GOV.UK Verify

[Abarbarian]

UK Becomes the First Government to Offer Secure Online Identities Based on FIDO U2F Standards

STOCKHOLM & AMSTERDAM, March 23, 2016 – Yubico, the leading provider of simple, open and strong authentication, and Digidentity, a leading identity service provider, today announced a partnership to enable FIDO Universal 2nd Factor (U2F) authentication and YubiKeys for UK government services. The joint solution allows all UK citizens to easily and securely access GOV.UK Verify digital public services.

Compromised online identities have reached a level that has exposed the weaknesses in usernames and passwords as well as traditional software security solutions. Government services around the world have a growing demand for strong two-factor authentication, but traditional hardware technologies have been too costly and complicated to scale for most countries and internet users.

The new open authentication standard FIDO U2F changes that model. Successfully deployed and supported by leading commercial service providers, including Gmail and Dropbox, FIDO U2F is now also supported in UK government services, including for identity assurance.

More here

https://www.yubico.com/why-yubico/for-businesses/authentication-solutions/gov-uk-verify-digidentity/

https://www.gov.uk/government/publications/introducing-govuk-verify/introducing-govuk-verify

GOV.UK Verify is the new way to prove who you are online.

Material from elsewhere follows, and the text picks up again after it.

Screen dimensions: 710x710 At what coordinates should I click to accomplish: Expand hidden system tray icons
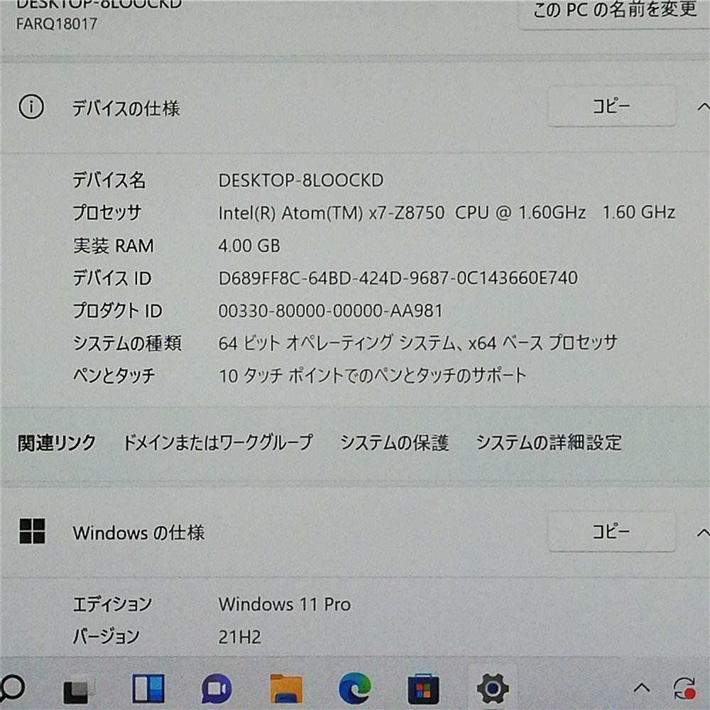click(643, 687)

It gives safer, simpler and faster access to government services like filing your tax or checking the information on your driving licence.

 

[nivrip]

Are you sure it's not for dogs.

 

[muckshifter]

I recently had to deal with GOV.UK ... had to "sign up" for the "site" of which I had to wait 3days (it took 4) for my password and authentication code to arrive in the post, in two separate letters. Is that the same thing?

... and that was the "quick" way!

 

[Abarbarian]

I recently had to deal with GOV.UK ... had to "sign up" for the "site" of which I had to wait 3days (it took 4) for my password and authentication code to arrive in the post, in two separate letters. Is that the same thing?

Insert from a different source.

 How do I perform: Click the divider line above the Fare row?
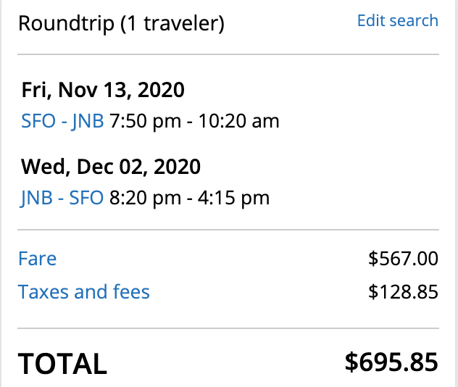pyautogui.click(x=228, y=230)

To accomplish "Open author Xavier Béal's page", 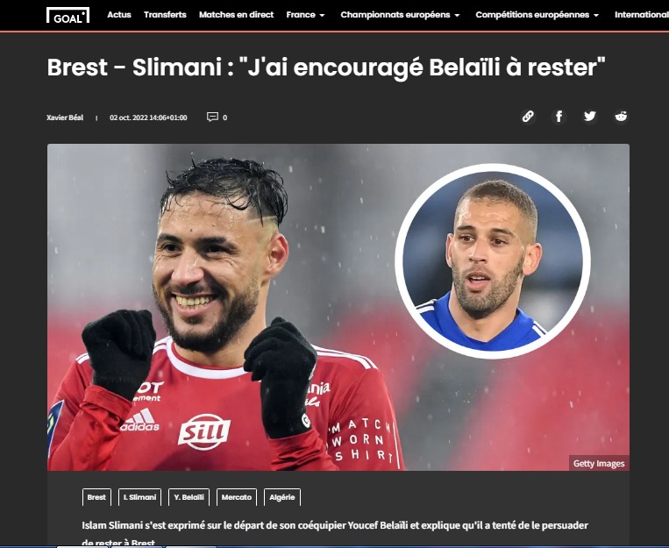I will [x=65, y=117].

... and that was the "quick" way!

I guess so. The Gov link I posted gives pretty clear information about the scheme.

 

[Ian]

Really pleased to see they're doing this - I noticed when I logged in to HMRC's website that they had enabled 2FA, I wonder if that was this initiative.

It makes so much sense - I've got 2 factor authentication enabled almost anywhere I can. It makes things far more secure than just a standard username/password combo.

 

[Abarbarian]

Really pleased to see they're doing this - I noticed when I logged in to HMRC's website that they had enabled 2FA, I wonder if that was this initiative.

It makes so much sense - I've got 2 factor authentication enabled almost anywhere I can. It makes things far more secure than just a standard username/password combo.

Well if you are using your phone for 2 factor then it is not really that safe is it. If using some other method of 2 factor then you would be a lot safer.

 

[Ian]

Perhaps not as much as some of the other methods (although phones can use biometric data to unlock), but much better than the username/password only they had before . Certainly a good direction to go in.